Provided records:
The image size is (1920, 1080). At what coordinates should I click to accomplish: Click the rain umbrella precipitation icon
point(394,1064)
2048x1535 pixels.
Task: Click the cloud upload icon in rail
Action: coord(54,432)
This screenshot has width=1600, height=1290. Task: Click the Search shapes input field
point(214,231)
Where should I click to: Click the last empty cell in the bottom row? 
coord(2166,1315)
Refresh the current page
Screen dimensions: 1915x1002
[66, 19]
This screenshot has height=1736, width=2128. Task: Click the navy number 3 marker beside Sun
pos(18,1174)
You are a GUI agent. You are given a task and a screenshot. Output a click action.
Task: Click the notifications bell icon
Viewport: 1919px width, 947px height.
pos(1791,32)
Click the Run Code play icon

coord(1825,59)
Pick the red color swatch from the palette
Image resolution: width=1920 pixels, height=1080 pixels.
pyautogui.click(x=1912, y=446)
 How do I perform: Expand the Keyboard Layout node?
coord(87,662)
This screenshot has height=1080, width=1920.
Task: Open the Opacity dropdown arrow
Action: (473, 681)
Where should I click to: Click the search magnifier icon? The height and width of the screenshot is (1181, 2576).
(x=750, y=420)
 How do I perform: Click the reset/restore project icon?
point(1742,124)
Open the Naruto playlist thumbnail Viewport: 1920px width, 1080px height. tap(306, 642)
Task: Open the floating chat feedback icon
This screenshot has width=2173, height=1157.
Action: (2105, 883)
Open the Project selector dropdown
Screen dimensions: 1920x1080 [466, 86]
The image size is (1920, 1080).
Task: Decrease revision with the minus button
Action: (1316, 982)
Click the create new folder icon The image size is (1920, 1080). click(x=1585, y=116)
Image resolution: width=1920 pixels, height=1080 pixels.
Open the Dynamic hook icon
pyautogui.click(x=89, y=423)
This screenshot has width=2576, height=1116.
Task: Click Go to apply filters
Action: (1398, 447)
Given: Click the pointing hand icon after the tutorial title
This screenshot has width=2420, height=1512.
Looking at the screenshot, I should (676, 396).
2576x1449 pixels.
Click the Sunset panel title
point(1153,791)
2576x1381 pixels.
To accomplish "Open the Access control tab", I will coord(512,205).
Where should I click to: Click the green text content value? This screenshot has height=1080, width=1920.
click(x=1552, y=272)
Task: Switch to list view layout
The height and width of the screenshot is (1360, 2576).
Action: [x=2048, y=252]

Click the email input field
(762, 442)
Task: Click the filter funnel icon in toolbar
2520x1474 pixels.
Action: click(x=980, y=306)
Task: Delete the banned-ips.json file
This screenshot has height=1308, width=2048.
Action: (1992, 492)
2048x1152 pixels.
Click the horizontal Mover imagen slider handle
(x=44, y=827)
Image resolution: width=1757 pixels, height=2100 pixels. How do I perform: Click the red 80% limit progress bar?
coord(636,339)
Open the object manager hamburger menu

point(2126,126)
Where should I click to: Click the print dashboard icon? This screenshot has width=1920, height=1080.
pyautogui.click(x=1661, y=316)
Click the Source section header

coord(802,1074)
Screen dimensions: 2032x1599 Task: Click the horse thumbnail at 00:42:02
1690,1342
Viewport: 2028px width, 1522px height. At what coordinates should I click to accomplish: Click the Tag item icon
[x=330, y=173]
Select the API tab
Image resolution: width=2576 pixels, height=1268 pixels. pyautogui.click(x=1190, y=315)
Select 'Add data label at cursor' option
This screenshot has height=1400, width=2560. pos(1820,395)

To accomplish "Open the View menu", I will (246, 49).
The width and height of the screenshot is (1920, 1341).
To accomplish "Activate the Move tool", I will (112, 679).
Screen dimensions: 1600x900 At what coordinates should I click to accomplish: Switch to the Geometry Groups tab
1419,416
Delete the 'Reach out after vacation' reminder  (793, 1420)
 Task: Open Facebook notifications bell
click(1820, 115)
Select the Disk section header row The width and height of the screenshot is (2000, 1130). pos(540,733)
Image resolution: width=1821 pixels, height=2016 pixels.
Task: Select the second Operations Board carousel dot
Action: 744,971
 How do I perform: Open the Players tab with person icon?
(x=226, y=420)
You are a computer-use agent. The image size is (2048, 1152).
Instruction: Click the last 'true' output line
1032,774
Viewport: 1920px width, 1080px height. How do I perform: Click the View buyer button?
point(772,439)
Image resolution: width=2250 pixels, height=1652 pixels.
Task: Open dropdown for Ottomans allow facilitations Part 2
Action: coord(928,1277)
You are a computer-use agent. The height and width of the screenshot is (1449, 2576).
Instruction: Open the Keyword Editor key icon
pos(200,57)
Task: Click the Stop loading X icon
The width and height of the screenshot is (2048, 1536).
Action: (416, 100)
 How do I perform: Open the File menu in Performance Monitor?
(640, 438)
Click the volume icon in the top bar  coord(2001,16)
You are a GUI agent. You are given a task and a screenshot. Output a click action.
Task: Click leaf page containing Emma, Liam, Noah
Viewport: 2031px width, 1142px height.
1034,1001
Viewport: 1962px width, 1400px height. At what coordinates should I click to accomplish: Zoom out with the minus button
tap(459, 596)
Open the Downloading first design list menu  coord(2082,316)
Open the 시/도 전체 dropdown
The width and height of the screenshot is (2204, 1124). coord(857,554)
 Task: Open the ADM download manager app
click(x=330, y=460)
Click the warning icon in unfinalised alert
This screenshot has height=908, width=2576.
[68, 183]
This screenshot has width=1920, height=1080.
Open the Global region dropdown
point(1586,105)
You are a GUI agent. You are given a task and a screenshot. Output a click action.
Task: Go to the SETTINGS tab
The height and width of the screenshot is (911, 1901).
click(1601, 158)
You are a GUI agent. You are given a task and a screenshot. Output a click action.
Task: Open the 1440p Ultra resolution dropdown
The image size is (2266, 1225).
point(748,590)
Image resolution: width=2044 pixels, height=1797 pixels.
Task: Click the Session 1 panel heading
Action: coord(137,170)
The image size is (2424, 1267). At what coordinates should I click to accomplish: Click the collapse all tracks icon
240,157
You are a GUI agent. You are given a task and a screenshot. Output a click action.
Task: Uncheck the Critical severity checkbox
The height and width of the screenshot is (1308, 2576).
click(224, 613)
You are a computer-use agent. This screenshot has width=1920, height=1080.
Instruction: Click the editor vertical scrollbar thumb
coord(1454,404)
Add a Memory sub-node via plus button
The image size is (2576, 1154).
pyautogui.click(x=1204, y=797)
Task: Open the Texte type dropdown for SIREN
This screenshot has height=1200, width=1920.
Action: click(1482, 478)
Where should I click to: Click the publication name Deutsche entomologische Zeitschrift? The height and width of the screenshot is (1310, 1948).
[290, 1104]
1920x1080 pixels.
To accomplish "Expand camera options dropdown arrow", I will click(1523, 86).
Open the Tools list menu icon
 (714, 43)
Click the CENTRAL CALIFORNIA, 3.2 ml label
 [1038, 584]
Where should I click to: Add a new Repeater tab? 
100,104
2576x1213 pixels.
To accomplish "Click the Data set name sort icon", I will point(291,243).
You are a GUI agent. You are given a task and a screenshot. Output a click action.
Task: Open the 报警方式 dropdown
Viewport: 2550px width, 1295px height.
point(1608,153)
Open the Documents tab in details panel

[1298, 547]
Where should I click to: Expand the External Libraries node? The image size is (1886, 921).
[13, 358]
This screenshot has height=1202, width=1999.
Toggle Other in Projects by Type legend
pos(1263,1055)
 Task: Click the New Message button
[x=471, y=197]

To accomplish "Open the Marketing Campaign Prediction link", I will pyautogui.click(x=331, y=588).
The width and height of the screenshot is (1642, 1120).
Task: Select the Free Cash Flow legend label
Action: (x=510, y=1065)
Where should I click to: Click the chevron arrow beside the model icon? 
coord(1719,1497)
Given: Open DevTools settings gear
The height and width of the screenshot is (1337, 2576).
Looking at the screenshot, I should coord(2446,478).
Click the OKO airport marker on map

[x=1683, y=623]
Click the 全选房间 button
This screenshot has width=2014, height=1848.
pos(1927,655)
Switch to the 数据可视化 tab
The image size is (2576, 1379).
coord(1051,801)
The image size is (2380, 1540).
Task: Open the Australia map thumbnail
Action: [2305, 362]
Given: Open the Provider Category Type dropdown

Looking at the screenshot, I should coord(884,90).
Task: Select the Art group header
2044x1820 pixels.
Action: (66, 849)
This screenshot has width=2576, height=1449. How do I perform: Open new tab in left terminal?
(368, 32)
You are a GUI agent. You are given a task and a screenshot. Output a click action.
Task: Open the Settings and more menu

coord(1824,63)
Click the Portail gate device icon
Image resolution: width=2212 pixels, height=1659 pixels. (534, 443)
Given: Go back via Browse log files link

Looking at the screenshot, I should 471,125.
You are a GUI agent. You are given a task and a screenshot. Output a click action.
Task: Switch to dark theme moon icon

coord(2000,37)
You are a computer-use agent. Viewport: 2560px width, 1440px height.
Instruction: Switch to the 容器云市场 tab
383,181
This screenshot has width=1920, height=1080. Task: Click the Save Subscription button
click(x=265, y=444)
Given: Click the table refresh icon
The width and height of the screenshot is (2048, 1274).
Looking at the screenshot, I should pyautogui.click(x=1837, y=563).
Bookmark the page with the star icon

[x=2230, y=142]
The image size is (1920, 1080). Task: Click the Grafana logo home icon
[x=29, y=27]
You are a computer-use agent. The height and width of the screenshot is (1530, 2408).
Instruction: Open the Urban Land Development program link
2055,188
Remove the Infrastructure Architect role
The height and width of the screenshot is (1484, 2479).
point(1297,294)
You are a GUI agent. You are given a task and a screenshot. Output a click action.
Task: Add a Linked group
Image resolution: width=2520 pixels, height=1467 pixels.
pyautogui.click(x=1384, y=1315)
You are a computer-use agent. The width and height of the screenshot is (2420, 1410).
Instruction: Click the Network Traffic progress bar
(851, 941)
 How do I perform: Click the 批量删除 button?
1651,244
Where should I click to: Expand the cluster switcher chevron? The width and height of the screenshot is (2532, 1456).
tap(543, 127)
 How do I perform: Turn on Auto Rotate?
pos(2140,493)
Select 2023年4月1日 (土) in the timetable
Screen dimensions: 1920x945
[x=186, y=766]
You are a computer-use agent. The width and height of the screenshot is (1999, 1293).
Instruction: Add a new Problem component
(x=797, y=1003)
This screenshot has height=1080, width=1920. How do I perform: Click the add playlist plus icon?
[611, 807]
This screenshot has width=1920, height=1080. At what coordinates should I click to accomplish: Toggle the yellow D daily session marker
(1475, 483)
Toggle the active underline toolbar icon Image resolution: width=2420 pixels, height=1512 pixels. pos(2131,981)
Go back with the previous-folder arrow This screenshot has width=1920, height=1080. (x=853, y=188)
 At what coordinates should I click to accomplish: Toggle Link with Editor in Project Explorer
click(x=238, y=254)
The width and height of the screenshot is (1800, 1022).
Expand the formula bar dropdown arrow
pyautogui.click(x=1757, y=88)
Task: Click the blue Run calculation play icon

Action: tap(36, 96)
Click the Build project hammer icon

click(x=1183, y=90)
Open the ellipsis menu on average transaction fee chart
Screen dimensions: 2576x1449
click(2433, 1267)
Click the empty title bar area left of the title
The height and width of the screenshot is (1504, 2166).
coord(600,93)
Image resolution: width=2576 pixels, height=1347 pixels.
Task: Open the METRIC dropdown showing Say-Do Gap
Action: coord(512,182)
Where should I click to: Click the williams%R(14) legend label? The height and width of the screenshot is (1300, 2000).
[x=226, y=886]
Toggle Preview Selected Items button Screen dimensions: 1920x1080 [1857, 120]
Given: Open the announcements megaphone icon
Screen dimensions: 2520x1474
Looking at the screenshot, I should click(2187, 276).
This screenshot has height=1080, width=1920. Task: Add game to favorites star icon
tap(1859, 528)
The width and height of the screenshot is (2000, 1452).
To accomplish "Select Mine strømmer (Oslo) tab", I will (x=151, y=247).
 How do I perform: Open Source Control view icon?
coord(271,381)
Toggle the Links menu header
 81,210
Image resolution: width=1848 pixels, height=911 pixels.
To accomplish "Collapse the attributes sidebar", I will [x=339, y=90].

Work task: Start at the first line of the entries and stop at the line that contains "Task: Click the notifications bell icon". Repeat every line in that span exactly, and nothing beyond it.

Task solution:
The image size is (1920, 1080). At what coordinates should I click to accomplish: Click the rain umbrella precipitation icon
point(394,1064)
2048x1535 pixels.
Task: Click the cloud upload icon in rail
Action: coord(54,432)
This screenshot has width=1600, height=1290. Task: Click the Search shapes input field
point(214,231)
Where should I click to: Click the last empty cell in the bottom row? 
coord(2166,1315)
Refresh the current page
Screen dimensions: 1915x1002
[66, 19]
This screenshot has height=1736, width=2128. Task: Click the navy number 3 marker beside Sun
pos(18,1174)
You are a GUI agent. You are given a task and a screenshot. Output a click action.
Task: Click the notifications bell icon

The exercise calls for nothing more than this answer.